(DATA EXTRACTS Opens)

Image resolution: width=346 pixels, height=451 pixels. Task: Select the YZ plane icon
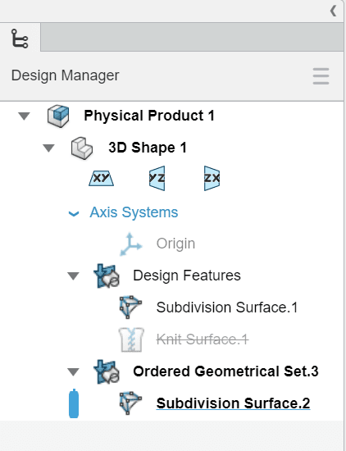pos(157,178)
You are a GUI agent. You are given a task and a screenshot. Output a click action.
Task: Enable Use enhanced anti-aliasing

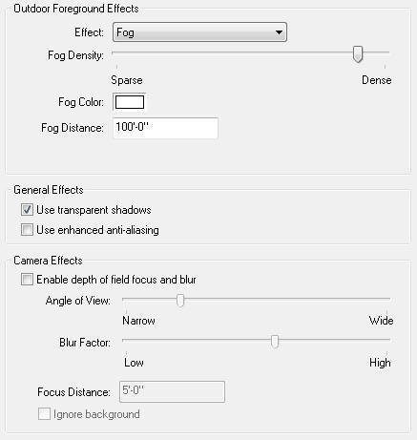(x=27, y=230)
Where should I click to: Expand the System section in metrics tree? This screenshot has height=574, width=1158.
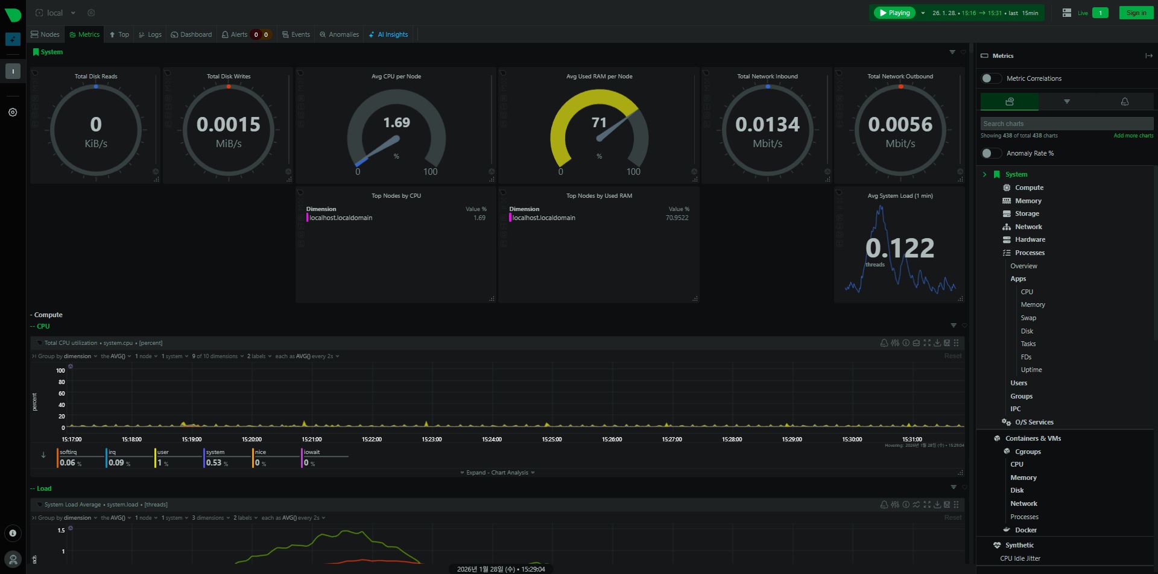click(985, 174)
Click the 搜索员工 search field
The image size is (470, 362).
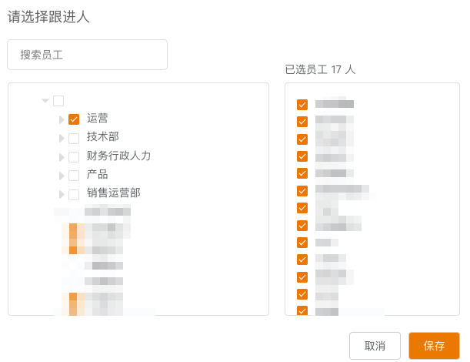coord(87,55)
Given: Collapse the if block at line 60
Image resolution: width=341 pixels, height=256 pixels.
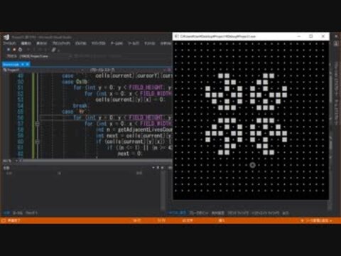Looking at the screenshot, I should (37, 142).
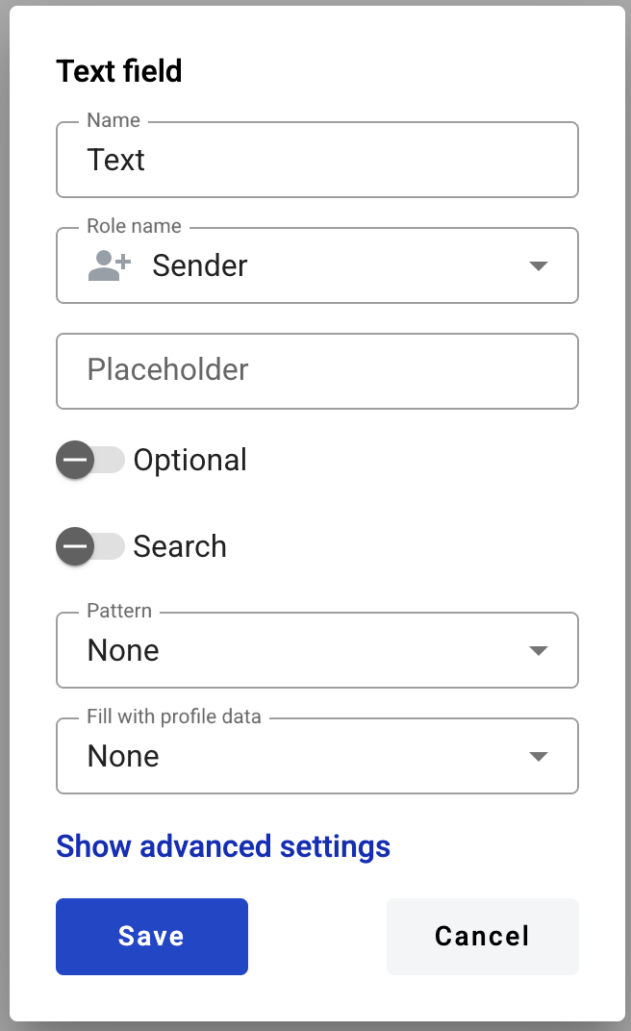This screenshot has width=631, height=1031.
Task: Click the None value under profile data
Action: click(x=123, y=756)
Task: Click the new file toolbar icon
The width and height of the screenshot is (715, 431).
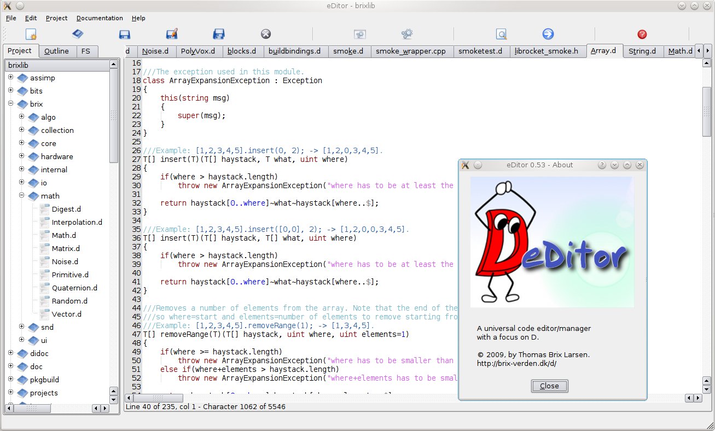Action: tap(31, 34)
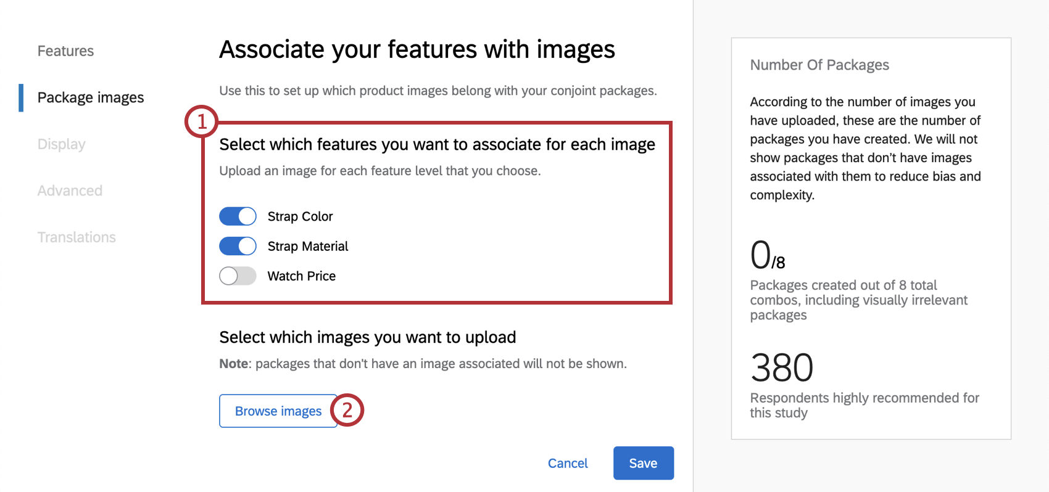
Task: Click the red step 2 marker
Action: coord(347,410)
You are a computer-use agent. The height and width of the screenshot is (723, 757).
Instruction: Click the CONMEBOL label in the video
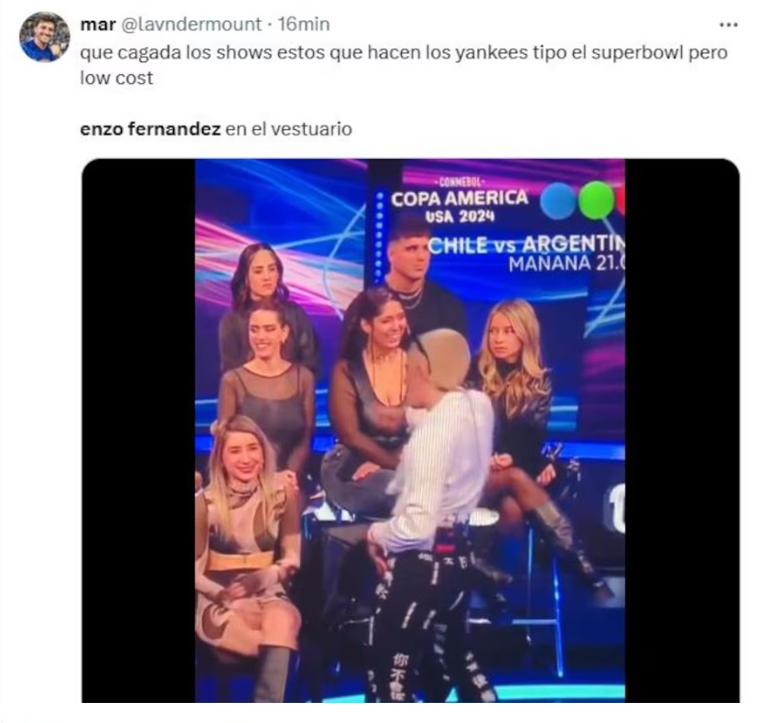460,182
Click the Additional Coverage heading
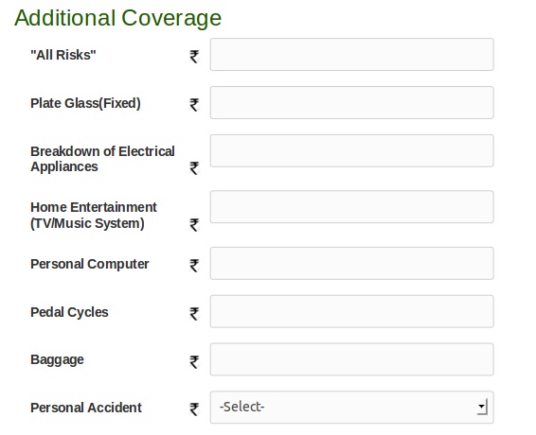 click(118, 18)
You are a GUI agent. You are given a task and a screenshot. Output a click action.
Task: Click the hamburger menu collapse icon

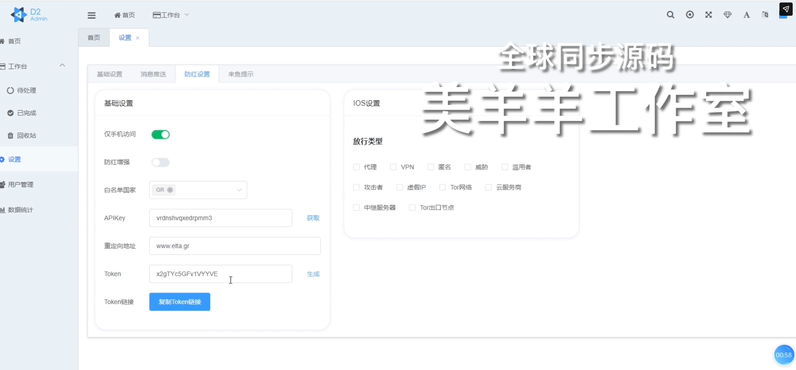click(x=92, y=15)
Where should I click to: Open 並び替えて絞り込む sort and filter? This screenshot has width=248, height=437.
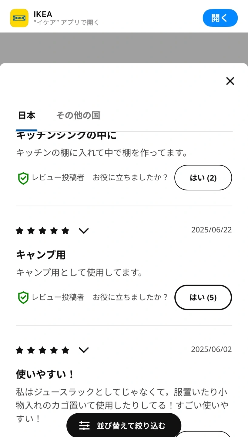pyautogui.click(x=131, y=425)
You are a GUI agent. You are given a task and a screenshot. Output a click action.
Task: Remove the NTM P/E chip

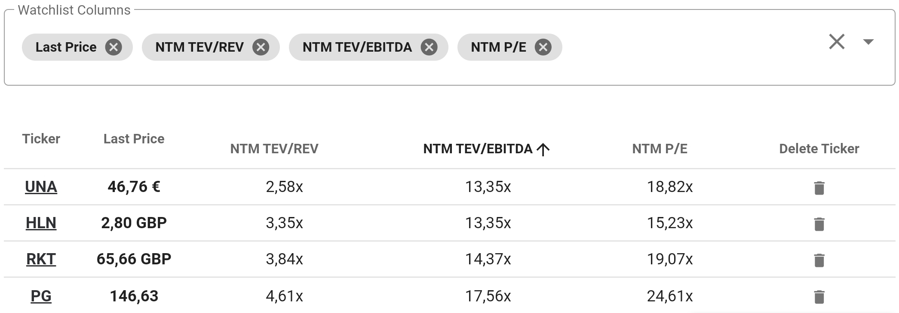tap(543, 47)
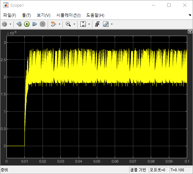Open the configuration properties gear icon
The image size is (193, 174).
pos(4,24)
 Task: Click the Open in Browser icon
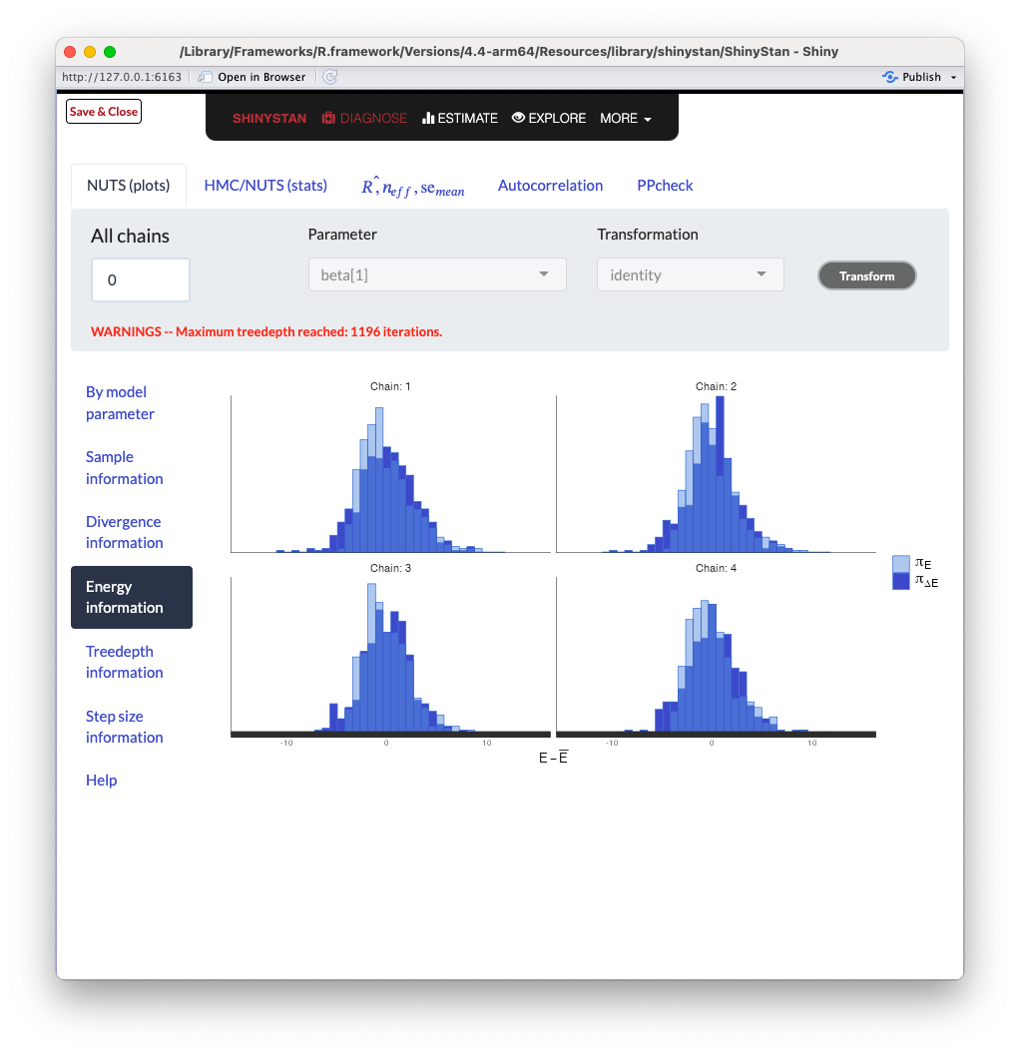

(DATA EXTRACTS Closes)

**YOUR INSTRUCTIONS**
Take the line containing "Click the Additional Coverage heading" as the first line and the last line of the data above as the final one, and output exactly the lines between them, inclusive, with no pictures.

**FINISHED EXERCISE**
Click the Additional Coverage heading
 click(118, 18)
You are a GUI agent. You are given a task and a screenshot. Output a click action.
Task: Click the hamburger menu collapse icon

click(x=92, y=15)
Where should I click to: Open 並び替えて絞り込む sort and filter? This screenshot has width=248, height=437.
pyautogui.click(x=131, y=425)
You are a GUI agent. You are given a task and a screenshot. Output a click action.
Task: Remove the NTM P/E chip

tap(543, 47)
Open the configuration properties gear icon
The image size is (193, 174).
pos(4,24)
 Task: Click the Open in Browser icon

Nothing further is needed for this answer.